Most car insurance companies charge a fee of around $25 for the SR-22. However, the other condition that caused you to be required to get an SR-22 will likely result in increased premiums, fees, or other costs. According to one rate analysis, a requirement for an SR-22 in Tennessee would likely result in a 75% rate increase on your insurance.
How much does car insurance cost?
Insurance should be considered part of the cost of owning a car — it’s just as essential as paying for gas, maintenance, or other expenses.
The insurance company will calculate your specific rate based on a variety of factors, including:
- Education and occupation
- Marital status
- ZIP code
3 ways to claim damages after a Tennessee car accident
- File a claim against your own insurance policy. If you weren’t at fault, this becomes a subrogation claim, which means your insurance company will pursue the claim against the at-fault driver’s insurance company.
- File a third-party claim directly against the at-fault driver’s insurance company.
- File a personal injury lawsuit.
If the amount of your damages is higher than the amount covered under the at-fault driver’s insurance (or the uninsured motorist coverage), you can file a lawsuit for the difference.
An insurance claim will only cover medical treatment and property damage.
In a personal injury lawsuit, you can claim costs that include:
- Medical treatment (doctor and hospital visits, surgeries, diagnostic testing, prescription medication, etc.)
- Assistive devices like wheelchairs, walkers, prosthetics, etc.
- Lost wages and loss of future earning capacity during your recovery (or if you become disabled)
- Wrongful death if you’ve lost a family member in an accident
- Property loss
- Ongoing therapies or continued treatment
- Pain and suffering or other emotional distress
- Loss of consortium
- Punitive damages
If the accident was serious and your damages are more than a one-time car repair and an easily treatable medical condition, filing a lawsuit might be your best bet.
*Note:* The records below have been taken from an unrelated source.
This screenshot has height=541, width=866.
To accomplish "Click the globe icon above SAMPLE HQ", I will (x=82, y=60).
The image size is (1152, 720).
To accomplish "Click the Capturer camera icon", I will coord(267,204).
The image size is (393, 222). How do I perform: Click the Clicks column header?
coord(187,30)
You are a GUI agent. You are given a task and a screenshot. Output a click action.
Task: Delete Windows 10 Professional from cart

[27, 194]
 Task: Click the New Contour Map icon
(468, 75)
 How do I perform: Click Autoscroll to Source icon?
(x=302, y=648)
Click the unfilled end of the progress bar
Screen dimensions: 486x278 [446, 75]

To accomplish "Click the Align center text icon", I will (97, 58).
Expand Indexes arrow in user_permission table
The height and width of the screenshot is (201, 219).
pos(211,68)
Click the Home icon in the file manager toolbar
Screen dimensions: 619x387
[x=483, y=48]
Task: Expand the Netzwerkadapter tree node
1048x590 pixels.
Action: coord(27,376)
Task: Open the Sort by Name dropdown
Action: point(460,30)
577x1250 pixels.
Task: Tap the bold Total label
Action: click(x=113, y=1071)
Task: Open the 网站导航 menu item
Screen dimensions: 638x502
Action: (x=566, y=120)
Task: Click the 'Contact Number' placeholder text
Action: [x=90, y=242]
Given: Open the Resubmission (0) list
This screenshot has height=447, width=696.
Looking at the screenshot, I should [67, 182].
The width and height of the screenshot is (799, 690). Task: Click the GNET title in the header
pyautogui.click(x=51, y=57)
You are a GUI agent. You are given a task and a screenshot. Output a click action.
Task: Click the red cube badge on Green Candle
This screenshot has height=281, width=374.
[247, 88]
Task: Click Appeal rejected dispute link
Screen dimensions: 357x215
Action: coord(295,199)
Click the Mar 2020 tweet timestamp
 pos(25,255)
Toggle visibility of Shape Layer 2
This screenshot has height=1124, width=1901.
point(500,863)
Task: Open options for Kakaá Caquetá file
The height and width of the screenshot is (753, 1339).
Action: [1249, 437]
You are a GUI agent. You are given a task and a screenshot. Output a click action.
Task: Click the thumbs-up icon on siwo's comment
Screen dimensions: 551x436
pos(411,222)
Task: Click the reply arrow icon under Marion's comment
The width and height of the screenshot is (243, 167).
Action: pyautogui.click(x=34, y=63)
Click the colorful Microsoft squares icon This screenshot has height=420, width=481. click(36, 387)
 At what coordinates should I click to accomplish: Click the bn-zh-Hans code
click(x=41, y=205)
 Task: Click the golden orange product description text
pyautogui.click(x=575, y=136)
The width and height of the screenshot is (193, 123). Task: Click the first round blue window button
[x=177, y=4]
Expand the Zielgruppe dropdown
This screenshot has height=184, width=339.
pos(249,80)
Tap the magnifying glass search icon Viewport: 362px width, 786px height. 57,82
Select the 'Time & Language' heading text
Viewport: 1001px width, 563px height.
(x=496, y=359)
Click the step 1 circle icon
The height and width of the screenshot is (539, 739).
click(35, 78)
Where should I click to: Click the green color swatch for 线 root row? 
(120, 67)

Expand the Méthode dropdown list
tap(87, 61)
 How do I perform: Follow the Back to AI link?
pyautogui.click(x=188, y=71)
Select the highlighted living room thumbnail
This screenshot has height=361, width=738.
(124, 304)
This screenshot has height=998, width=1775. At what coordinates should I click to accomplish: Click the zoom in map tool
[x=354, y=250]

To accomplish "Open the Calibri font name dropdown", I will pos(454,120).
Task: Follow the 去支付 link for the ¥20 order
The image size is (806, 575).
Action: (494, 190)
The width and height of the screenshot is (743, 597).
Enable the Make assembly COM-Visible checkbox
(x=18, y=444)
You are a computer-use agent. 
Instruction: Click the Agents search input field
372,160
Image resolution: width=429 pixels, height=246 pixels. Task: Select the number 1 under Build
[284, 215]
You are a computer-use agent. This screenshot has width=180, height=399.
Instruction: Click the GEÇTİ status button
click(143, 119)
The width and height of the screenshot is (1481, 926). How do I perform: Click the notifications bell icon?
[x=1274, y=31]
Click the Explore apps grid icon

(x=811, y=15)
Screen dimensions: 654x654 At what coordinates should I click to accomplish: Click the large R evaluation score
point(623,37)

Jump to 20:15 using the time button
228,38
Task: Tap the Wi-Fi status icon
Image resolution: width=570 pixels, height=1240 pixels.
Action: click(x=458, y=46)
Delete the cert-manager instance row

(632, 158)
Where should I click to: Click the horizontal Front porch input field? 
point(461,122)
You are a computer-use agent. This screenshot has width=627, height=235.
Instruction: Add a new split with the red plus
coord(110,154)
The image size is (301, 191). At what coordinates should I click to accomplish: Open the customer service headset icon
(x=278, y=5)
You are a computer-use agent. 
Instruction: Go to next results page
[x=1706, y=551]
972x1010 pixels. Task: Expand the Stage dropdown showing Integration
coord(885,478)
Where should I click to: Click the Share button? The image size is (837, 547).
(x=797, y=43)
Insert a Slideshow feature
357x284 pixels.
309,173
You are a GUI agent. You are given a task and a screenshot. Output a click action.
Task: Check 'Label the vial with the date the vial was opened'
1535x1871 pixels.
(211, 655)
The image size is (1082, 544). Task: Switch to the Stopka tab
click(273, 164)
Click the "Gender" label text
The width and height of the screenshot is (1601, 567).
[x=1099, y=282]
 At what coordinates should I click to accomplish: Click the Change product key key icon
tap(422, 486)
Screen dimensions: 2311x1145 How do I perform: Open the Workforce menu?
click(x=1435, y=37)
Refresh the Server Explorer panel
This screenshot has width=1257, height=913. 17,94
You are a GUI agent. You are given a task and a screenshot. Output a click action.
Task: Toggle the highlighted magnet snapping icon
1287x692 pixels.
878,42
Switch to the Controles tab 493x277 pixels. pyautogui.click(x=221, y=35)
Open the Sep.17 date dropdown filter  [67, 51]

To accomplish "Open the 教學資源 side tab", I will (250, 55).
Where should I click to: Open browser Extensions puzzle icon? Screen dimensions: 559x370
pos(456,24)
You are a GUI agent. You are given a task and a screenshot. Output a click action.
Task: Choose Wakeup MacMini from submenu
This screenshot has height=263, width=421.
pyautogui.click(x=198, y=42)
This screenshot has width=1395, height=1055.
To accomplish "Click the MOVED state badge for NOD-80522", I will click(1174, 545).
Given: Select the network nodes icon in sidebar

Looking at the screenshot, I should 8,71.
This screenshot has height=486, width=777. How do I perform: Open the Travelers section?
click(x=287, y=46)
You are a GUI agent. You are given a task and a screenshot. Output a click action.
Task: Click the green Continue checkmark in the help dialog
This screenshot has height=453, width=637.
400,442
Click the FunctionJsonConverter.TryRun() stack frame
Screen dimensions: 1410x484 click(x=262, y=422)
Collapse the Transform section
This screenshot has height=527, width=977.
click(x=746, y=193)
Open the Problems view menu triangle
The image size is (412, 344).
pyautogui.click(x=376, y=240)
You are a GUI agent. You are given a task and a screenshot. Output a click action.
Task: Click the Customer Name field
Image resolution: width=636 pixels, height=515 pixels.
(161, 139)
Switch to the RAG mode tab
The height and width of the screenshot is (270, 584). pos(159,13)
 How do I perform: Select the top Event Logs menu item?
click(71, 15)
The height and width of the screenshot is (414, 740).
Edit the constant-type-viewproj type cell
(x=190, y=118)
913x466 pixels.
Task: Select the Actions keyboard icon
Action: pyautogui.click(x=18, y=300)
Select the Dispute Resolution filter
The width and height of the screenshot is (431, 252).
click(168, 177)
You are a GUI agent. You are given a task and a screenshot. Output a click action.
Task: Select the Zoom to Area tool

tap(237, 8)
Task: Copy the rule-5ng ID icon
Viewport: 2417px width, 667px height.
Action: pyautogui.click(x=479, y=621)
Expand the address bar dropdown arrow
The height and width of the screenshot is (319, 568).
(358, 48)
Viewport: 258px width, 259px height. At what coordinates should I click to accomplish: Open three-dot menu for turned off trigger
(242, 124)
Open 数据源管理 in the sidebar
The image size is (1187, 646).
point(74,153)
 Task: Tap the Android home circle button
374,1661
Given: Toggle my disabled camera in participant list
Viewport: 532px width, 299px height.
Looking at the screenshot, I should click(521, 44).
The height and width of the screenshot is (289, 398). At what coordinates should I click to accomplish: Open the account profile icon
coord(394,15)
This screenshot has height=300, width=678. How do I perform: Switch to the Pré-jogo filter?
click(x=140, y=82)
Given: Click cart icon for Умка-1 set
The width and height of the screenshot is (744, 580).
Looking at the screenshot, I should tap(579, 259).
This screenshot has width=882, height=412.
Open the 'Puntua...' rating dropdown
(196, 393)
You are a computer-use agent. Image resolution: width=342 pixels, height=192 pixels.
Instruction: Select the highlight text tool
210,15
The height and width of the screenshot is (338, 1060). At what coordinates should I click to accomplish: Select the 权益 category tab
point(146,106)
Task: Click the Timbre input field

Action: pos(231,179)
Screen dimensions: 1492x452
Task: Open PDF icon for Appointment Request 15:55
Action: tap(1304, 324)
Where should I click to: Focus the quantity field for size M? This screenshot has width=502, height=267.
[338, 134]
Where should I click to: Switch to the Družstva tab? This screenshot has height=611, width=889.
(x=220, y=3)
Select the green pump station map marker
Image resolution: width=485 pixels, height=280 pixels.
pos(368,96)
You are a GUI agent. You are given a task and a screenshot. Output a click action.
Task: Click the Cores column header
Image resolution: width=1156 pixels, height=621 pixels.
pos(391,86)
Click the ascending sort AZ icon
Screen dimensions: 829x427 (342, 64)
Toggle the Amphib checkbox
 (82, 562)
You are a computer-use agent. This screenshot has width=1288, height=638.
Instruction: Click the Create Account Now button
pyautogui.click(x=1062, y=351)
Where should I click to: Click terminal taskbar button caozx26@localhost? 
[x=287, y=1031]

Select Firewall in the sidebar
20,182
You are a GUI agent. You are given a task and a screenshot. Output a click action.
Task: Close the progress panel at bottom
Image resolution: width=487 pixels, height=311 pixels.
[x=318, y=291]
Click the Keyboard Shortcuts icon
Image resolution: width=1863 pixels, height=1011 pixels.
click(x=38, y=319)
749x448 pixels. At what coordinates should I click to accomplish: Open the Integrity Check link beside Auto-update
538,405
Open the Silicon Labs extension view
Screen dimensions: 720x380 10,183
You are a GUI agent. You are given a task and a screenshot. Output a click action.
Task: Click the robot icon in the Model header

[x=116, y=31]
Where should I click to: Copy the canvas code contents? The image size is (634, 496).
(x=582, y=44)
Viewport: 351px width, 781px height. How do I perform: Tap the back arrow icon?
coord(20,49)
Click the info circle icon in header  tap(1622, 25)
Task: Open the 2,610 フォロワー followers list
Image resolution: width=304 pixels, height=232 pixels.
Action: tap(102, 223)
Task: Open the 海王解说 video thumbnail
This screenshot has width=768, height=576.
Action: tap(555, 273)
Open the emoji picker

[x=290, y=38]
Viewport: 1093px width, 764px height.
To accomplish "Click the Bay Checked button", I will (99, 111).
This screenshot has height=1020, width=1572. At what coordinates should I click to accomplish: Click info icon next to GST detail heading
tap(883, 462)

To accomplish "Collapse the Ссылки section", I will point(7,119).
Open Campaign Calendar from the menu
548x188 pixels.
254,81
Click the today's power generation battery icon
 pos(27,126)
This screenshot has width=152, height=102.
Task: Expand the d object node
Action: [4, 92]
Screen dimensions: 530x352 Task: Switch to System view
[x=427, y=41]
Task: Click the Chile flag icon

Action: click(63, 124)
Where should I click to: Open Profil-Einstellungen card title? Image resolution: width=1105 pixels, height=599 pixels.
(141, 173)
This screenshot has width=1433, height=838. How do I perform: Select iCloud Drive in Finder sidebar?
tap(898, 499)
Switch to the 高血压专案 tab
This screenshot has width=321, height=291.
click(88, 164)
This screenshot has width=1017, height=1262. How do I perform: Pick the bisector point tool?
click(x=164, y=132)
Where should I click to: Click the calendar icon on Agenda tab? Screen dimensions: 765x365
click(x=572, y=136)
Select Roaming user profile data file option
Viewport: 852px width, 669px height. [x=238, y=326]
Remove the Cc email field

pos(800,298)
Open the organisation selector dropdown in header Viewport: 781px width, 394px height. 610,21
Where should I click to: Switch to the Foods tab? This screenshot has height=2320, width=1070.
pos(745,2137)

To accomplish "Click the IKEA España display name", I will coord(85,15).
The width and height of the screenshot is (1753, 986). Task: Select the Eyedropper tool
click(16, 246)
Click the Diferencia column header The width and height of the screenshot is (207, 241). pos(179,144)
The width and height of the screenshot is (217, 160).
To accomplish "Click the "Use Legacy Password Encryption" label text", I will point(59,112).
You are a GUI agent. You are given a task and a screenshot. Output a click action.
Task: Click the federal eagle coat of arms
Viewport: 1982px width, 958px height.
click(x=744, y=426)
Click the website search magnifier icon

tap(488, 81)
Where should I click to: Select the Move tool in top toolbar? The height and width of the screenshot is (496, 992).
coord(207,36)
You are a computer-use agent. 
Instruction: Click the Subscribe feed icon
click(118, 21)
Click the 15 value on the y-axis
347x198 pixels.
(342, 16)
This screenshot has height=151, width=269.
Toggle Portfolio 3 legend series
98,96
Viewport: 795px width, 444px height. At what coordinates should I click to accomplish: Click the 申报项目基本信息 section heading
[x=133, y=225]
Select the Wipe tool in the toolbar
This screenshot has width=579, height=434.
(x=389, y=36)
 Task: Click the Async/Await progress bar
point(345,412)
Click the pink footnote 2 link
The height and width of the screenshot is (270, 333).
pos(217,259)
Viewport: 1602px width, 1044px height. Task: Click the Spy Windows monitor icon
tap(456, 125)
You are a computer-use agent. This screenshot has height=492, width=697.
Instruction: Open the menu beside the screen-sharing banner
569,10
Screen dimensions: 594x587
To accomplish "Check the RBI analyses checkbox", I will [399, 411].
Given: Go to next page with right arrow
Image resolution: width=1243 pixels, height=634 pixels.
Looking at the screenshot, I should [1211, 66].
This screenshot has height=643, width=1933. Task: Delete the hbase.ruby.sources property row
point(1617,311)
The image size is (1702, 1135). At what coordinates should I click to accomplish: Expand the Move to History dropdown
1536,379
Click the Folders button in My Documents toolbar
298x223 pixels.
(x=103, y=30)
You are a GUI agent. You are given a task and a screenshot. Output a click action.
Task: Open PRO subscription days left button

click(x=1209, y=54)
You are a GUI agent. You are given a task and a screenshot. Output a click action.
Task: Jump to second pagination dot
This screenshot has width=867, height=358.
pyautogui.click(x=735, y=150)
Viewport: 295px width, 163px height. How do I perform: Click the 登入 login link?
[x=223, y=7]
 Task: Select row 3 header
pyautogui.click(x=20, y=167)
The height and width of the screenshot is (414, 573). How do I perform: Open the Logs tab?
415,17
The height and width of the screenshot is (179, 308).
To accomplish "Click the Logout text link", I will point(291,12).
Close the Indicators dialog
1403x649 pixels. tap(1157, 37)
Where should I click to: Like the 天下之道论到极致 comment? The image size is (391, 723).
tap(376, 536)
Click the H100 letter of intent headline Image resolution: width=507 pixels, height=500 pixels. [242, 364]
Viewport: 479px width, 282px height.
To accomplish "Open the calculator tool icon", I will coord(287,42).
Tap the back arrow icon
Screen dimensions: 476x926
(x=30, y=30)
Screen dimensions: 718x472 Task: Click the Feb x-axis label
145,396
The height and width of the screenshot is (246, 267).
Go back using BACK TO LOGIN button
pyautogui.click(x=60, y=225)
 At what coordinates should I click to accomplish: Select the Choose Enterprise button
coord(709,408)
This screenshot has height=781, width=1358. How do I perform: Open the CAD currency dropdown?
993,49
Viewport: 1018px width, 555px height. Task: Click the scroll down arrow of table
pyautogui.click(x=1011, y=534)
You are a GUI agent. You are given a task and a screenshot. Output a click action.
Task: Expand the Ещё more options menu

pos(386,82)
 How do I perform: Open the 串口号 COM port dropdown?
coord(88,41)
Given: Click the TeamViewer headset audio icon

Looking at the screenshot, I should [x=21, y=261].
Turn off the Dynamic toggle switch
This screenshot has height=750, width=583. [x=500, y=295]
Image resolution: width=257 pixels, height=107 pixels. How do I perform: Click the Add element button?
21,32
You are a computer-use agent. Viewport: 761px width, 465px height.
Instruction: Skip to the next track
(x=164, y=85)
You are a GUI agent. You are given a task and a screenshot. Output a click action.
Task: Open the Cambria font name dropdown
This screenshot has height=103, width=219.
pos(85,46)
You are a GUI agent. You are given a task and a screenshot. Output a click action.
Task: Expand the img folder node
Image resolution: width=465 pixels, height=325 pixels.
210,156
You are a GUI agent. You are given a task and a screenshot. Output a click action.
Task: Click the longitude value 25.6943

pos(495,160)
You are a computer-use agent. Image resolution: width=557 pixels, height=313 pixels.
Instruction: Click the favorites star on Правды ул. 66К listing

Especially if your physical condition might involve ongoing treatment, an insurance company likely won’t cover the extent of your future expenses — especially if they involve time lost from work (or a loss of future earning capacity) or ongoing therapies, emotional distress, or other non-economic damages.
If that’s the situation, you should call a Tennessee personal injury lawyer for advice. Even if the insurance company offers you a settlement, you can always call a lawyer for guidance. Your lawyer will be able to tell you if the offered settlement is enough to cover your expenses or if you’re likely to need more.